*SET PROBLEM:*
Answer these questions about the xplain text:
1. Which tags open and close each segment of R code?
2. In the if example, when is the message shown?
3. What HTML coding replaces the > operator?

*DOCUMENT:*
As you can see, we have a text element with several segments of R code included. Each segment is delimited by the opeing and closing tags !%% and %%!.
xplain executes these R code segments and replaces the !%%...%%! portions of the text with the results from the code execution.

This way, you can even include more complex R structures like in the following example that works with an if construct:

<text level="1">!%% if(summary(@)$r.squared<=0.15) "Your R^2 is quite low." %%!</text>

Here, the message is only shown if the \(R^2\) of the regression does not exceed 0.15.

Two more things are noteworthy in this example:

  • The if condition conains a < which makes the whole line a syntactically incorrect XML expression. But don’t worry, xplain takes care of this. So, if you don’t mind that your XML won’t pass any XML validator check, you can leave it as it is. However, if a syntactically incorrect XML causes you sleepless nights then you can convert the comparison operators <, > as well as the ampersand (&) with the usual HTML codings (so you get avalid XML at the cost of a slightly reduced readability):
    • < becomes &lt;
    • > becomes &gt;
    • & becomes &amp;
  • Inside R code sections you don’t need output function like print or cat (at least as long as we are talking about plain text outputs). In the example above, the expression evaluates (if the condition is met) to "Your R^2 is quite good." and this is what xplain displays on the screen.

*RECORD EXTRACTS:*

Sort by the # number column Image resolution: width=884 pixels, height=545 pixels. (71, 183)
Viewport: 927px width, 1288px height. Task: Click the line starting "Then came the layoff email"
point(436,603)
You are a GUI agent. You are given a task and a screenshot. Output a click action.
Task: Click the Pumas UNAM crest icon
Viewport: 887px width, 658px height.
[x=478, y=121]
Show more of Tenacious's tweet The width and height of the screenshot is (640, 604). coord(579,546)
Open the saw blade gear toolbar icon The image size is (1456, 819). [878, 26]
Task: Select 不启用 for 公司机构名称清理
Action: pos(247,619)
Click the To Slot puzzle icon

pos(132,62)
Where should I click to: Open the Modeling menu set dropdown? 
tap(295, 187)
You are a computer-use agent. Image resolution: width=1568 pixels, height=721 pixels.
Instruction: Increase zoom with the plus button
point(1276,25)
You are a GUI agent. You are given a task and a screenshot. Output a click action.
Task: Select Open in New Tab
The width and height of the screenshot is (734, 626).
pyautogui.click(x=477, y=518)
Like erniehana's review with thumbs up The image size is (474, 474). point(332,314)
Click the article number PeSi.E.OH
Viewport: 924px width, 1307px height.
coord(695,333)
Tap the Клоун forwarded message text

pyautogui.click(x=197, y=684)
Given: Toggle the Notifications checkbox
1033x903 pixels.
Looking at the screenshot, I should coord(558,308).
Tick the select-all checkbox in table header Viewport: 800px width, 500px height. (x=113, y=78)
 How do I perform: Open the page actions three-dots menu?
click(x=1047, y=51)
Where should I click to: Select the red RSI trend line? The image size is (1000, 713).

*RESULT BELOW:*
1. The opening tag is !%% and the closing tag is %%!.
2. The message is shown only if the R^2 of the regression does not exceed 0.15.
3. The > operator becomes &gt;.